Assignment
Only the lines from the one that contains "Select the Kitchen category" to the last line below, both included, should be transcribed. Pictures stay out of the copy.

Screenshot grounding data:
________
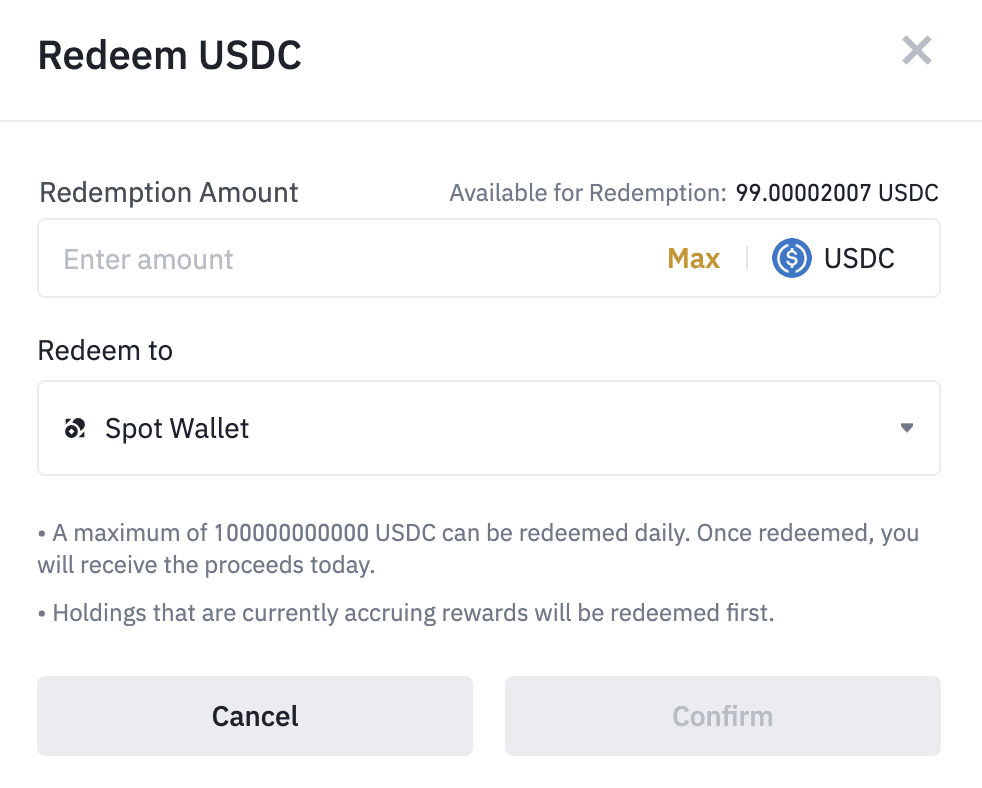Viewport: 982px width, 788px height.
Task: Click the Redeem to label
Action: click(x=105, y=351)
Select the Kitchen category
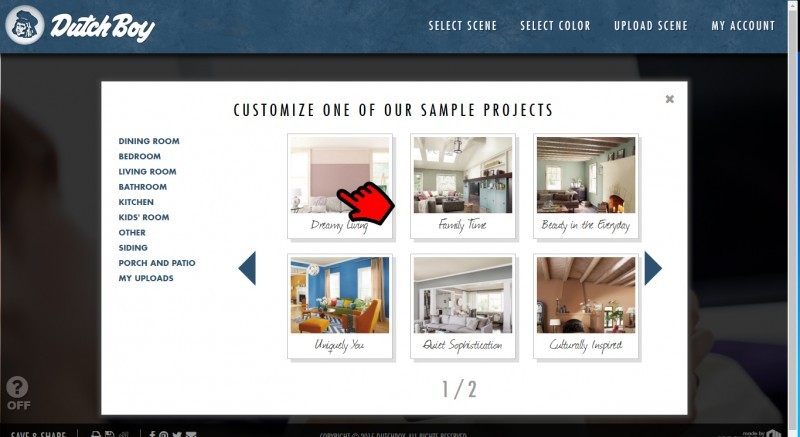 [x=136, y=202]
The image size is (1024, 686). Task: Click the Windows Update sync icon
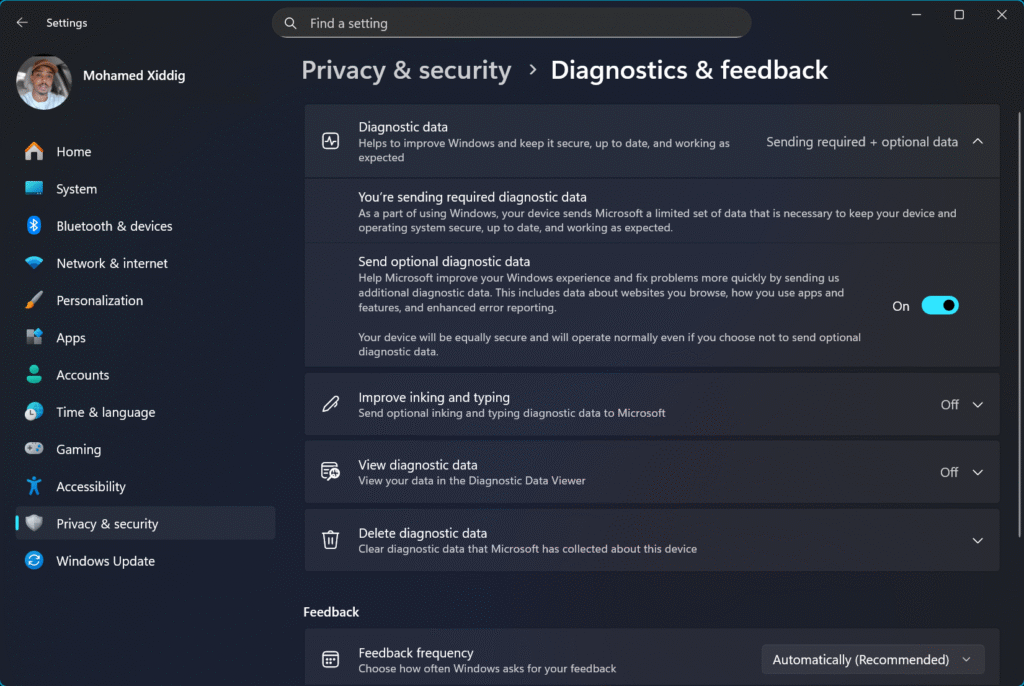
________
Worked solution
Select the Kitchen category
 [x=136, y=202]
The image size is (1024, 686). Task: Click the Windows Update sync icon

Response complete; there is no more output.